Land and Nature
From a single tree to a national park, protecting nature in all of its forms is beneficial. Natural areas improve our health, make our world cleaner and safer, and bring family memories, stress relief, and protection from heat and natural disasters. Latinos are much more likely to need these benefits, as they are more likely to lack natural areas around them. Protecting nature is also a matter of protecting Latino cultural heritage.
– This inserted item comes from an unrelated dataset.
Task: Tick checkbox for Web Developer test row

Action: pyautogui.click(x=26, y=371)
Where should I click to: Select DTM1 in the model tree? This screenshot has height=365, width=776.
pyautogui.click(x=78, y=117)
Throughout the US, there are places with rich histories in need of protecting and sharing their stories.
Rivers and Watersheds
Rivers, and the watersheds they belong to, bring us clean drinking water and the water we need for cooking, hygiene, growing food, transportation, and industry. They are also a source of fun, family memories, and economic benefits. Even if you don’t live near a river, we all live in a watershed, and our sources of clean water are in need of protection from pollution, development, and overuse.
Ocean and Coast
As with rivers, the ocean is a source of life, even for those of us who live inland. Regardless of where we live, we are connected to the ocean through the air we breathe, the beaches we visit, the aquariums we wonder at, the seafood we eat, the medicine we use, and the watersheds that act like arteries to the ocean’s beating heart. But the ocean and coastal communities that rely on it are threatened by pollution, climate change, overfishing, and offshore drilling. By protecting the ocean, we protect this awe-inspiring source of mystery, landscapes, and creatures large and small.
Our Changing Climate
When the climate changes, it threatens the most basic human necessities, such as food, water, and shelter. It also increases the risks of natural disasters, such as wildfires and hurricanes, and helps spread disease and pollution. Latinos who are outdoor workers, who live in precarious housing, or who live in polluted and vulnerable areas are highly threatened by climate change. We can work to protect the climate at the same time as we create jobs, increase health and safety, and promote equity for our communities. Indeed, we must.
Engaging Generations to Come
In all of these areas, it is Latinos and other communities of color that suffer the most from environmental problems, and receive the least benefits from all that the outdoors has to offer. We must work to correct the inequities that cause this and engage across generations and cultures to leave our children a more just, vibrant, and healthy world.